Introduction
Most engineers begin their API journey with CRUD. It teaches how to expose resources, wire endpoints, and push data in and out. But in production systems, APIs do more than shuttle JSON: they enforce contracts, define system boundaries, and dictate performance envelopes. The style and protocol you choose for an API ripple through developer experience, scalability, and even security posture. Senior engineers aren’t just writing routes; they are shaping architecture through API design.
This essay walks through the major API styles – REST, GraphQL, and gRPC – and examines how and when to apply them. Along the way, we’ll look at design principles, trade-offs, and the kind of questions senior developers ask before committing to a style.
REST: The Default Workhorse
REST (Representational State Transfer) has been the dominant style for the past two decades. It maps neatly to HTTP and resource modelling.
Characteristics
• Endpoints model resources using plural nouns (/products, /users/{id})
• Operations mapped to HTTP verbs (GET, POST, PUT, PATCH, DELETE)

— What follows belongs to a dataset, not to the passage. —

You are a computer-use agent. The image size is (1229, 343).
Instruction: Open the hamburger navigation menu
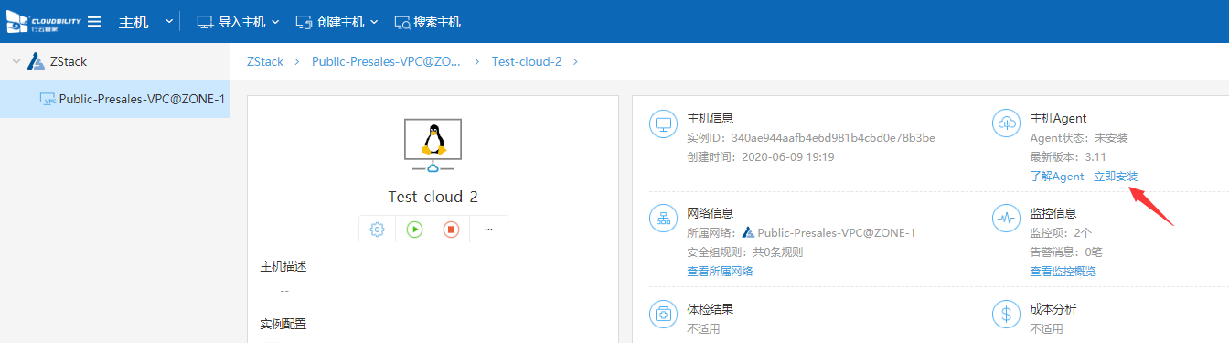pos(94,21)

• Stateless interactions: each request carries the full context
• Predictable status codes and caching behaviour
Advantages
• Ubiquitous ecosystem: every language and framework supports REST
• Simple mental model: URLs + verbs
• HTTP caching and status codes provide resilience and transparency
Limitations
• Fixed response structures can lead to over-fetching (too much data) or under-fetching (too little, requiring extra calls)

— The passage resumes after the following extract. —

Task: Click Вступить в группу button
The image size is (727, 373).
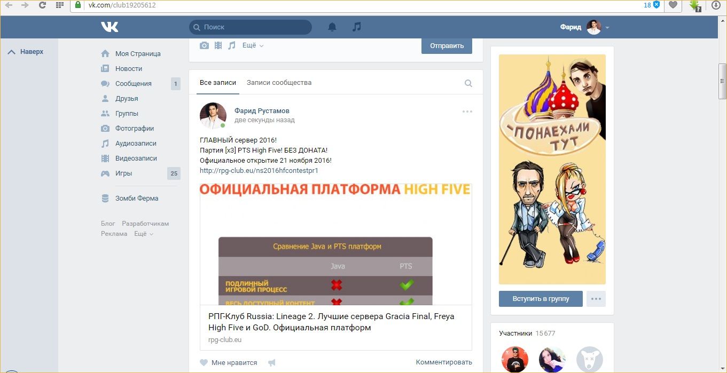Action: coord(541,299)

• Complex UIs often need multiple round-trips to stitch together views
• Versioning introduces maintenance overhead (/api/v1, /api/v2)
Use REST when
• Your consumers are browsers, mobile apps, or external partners
• Standardisation, caching, and tooling matter more than flexibility
• Data structures are relatively stable
GraphQL: Flexible Queries, Flexible Clients
GraphQL emerged at Facebook to solve the pain of multiple round-trips and brittle endpoints. It shifts control to the client.
Characteristics
• Single endpoint (often /graphql) for all queries and mutations
• Clients shape responses: request only the fields they need
• Schema-first design: contract defines types, queries, and mutations
• Subscriptions enable realtime updates
Advantages
• Eliminates over-fetching/under-fetching; reduces round-trips
• Ideal for complex UIs where pages need different, nested datasets
• Evolves without explicit versioning; schemas extend incrementally
Limitations
• Error handling differs: responses always return 200 OK with an errors[] array if issues occur
• Requires depth limiting and cost analysis to prevent expensive queries
• Tooling is mature, but ops and caching are less straightforward than REST
Use GraphQL when
• UI is complex, with multiple nested datasets in play
• Bandwidth efficiency matters (mobile-first scenarios)

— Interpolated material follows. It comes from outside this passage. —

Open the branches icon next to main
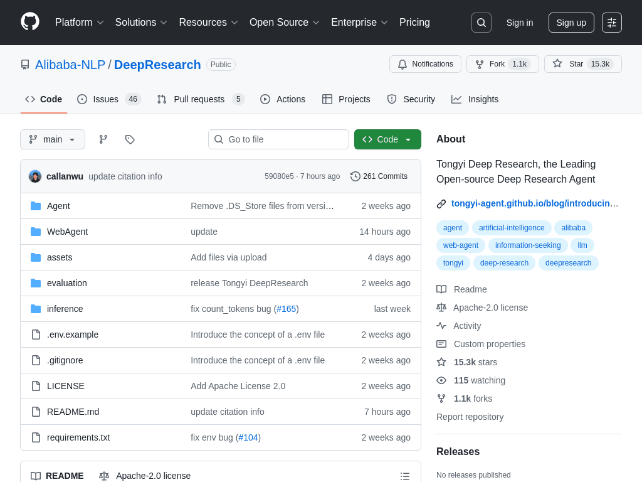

• You need a single, flexible contract between teams
gRPC: High-Performance RPC
gRPC, built by Google, optimises server-to-server communication. It uses Protocol Buffers (.proto files) to define service contracts and HTTP/2 for transport.
Characteristics
• RPC-style methods (CreateUser, GetOrders) instead of resources
• Strong typing through Protocol Buffers
• Supports streaming: client-stream, server-stream, and bidirectional
• Efficient binary payloads, not verbose JSON
Advantages
• Compact, high-performance wire format
• Natural fit for microservices and internal service meshes
• Bi-directional streaming is powerful for telemetry, chat, or event-driven systems
Limitations
• Browser support is limited; gRPC-Web is a workaround but adds friction
• Requires more upfront tooling and contract management
• Debugging isn’t as straightforward as inspecting raw HTTP/JSON
Use gRPC when
• You’re building microservices that communicate intensively
• Latency and throughput are key performance indicators
• You control both ends of the communication channel
Design Principles Across Styles
Regardless of style, some principles remain universal:
• Consistency: naming, casing, and patterns should never surprise.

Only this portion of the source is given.